By Simon Miller

Rating agency Moody’s has warned that the eurozone sovereign debt crisis threatens the credit rating of all European government bonds.

In a report the ratings agency pointed out that while it’s central scenario remains that the euro area will be preserved without further widespread defaults, “even this 'positive' scenario carries very negative rating implications in the interim period”.

It added that the absence of policy measures that would stabalise market conditions meant that credit risk would continue to rise.

However, it pointed out that while there was increasing pressure to act, constraints were also rising.

“While the euro area as a whole possesses tremendous economic and financial strength, institutional weaknesses continue to hinder the resolution of the crisis and weigh on ratings.

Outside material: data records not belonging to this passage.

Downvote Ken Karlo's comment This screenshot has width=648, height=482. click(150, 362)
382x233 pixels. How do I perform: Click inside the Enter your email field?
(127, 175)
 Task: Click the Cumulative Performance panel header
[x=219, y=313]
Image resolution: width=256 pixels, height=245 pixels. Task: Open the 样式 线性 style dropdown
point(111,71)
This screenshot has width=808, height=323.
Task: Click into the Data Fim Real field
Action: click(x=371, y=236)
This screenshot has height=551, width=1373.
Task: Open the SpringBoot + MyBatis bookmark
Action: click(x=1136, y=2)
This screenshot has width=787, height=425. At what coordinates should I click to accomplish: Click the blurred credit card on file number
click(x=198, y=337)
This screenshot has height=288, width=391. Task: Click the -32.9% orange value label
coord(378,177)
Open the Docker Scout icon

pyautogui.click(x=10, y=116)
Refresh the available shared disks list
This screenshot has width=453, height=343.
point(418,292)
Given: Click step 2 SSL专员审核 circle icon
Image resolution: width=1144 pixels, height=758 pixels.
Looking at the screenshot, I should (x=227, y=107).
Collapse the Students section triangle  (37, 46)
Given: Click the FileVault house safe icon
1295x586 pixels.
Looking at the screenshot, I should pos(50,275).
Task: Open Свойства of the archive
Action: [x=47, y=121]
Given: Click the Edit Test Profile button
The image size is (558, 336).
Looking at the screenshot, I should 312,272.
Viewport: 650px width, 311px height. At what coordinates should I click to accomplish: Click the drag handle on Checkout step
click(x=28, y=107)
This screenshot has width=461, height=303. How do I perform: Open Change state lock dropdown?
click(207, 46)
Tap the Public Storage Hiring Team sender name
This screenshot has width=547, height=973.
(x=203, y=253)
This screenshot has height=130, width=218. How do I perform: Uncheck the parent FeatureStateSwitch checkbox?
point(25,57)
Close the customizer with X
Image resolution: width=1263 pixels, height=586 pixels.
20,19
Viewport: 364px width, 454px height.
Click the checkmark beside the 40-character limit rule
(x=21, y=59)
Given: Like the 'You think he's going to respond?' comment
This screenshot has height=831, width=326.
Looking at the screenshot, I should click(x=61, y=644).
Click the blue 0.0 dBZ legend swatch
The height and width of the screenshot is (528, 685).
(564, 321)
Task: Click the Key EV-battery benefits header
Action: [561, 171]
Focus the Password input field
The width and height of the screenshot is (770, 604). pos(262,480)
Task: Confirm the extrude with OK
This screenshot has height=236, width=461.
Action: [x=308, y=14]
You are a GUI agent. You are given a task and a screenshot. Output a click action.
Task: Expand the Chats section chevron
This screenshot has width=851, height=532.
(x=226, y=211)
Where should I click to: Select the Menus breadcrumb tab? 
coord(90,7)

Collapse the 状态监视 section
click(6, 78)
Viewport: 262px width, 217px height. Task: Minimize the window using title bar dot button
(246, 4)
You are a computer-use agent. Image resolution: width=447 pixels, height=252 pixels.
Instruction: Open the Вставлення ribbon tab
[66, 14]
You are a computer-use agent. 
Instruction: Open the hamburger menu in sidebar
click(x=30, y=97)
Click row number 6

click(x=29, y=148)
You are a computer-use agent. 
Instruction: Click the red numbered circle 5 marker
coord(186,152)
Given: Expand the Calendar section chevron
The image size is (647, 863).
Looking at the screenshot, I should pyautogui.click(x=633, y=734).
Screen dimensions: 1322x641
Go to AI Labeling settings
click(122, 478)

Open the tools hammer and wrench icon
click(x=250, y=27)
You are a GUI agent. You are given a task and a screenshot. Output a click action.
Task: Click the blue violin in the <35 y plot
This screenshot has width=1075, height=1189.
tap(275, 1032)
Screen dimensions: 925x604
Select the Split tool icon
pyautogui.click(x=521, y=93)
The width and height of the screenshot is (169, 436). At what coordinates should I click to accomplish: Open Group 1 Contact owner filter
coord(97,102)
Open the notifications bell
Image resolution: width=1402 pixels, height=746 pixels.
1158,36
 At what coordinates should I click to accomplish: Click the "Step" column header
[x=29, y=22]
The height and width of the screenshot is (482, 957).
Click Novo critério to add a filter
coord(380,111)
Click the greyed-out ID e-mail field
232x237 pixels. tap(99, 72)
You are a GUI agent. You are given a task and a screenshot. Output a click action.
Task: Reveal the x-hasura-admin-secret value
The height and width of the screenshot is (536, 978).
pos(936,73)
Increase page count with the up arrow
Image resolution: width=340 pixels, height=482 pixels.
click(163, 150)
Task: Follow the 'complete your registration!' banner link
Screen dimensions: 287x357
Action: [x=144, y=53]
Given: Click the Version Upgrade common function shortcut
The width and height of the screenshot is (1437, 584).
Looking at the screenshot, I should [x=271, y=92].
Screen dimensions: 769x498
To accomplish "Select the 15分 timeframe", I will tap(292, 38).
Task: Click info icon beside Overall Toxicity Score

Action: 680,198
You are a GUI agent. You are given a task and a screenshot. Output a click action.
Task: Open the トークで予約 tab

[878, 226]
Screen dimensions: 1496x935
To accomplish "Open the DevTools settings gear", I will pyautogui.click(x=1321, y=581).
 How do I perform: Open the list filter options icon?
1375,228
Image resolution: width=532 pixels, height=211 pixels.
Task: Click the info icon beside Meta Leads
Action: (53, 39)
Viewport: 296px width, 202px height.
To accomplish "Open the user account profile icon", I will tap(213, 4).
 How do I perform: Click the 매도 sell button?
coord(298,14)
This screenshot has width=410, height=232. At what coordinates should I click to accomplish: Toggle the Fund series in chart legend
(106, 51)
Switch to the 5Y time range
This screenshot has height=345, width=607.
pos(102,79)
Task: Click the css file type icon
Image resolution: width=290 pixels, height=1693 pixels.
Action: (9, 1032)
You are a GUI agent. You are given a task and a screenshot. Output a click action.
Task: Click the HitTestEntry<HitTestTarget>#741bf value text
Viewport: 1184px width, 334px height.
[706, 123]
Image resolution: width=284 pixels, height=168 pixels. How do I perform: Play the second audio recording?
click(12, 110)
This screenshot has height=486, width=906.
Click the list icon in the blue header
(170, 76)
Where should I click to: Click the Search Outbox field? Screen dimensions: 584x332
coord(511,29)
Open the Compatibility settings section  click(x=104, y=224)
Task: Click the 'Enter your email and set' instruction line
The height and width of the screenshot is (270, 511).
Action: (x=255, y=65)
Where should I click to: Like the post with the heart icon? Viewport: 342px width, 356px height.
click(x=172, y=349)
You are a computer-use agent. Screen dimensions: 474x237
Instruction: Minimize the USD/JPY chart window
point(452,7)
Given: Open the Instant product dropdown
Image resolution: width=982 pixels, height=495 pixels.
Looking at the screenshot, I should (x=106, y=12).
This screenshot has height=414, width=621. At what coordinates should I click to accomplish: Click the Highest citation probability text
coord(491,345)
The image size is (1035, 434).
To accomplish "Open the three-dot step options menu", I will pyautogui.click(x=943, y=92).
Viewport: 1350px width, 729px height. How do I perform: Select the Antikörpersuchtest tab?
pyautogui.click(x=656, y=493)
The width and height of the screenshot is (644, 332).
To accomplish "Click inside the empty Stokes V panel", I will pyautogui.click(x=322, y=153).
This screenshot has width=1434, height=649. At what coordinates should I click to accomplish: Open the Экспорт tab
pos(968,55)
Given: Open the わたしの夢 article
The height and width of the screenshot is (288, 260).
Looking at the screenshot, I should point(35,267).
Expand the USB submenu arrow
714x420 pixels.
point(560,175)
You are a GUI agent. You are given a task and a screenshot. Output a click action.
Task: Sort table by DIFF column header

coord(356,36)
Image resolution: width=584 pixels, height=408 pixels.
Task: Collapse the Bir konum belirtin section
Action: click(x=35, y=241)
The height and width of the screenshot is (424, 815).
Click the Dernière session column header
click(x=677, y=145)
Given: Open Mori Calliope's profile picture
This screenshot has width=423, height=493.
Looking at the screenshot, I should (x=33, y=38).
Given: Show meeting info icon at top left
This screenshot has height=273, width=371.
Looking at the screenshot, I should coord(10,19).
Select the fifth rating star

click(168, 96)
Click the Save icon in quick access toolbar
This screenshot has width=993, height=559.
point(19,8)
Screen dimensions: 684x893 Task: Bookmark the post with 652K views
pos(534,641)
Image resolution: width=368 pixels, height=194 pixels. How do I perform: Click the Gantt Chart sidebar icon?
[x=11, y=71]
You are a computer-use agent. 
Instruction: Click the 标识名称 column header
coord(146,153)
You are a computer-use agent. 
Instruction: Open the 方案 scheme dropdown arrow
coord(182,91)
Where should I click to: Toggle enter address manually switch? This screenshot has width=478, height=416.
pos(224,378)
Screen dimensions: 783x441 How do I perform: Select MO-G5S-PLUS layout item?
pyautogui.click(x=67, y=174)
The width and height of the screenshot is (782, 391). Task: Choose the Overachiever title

In terms of the policy framework, the euro area is approaching a junction, leading either to closer integration or greater fragmentation,” the report said.

Moody’s added that an effective resolution plan might only emerge after a series of shocks which “may lead to more countries losing access to market funding for a sustained period and requiring a support programme”.

It continued: “This would very likely cause those countries' ratings to be moved into speculative grade in view of the solvency tests that would likely be required and the burden-sharing that might be imposed if (as is likely) support were to be needed for a sustained period.”

The report also warned that the probability of multiple defaults was no longer negligible with the probability of defaults rapidly rising the longer the liquidity crisis continues.

It added: “A series of defaults would also significantly increase the likelihood of one or more members not simply defaulting, but also leaving the euro area. Moody's believes that any multiple-exit scenario -- in other words, a fragmentation of the euro -- would have negative repercussions for the credit standing of all euro area and EU sovereigns.”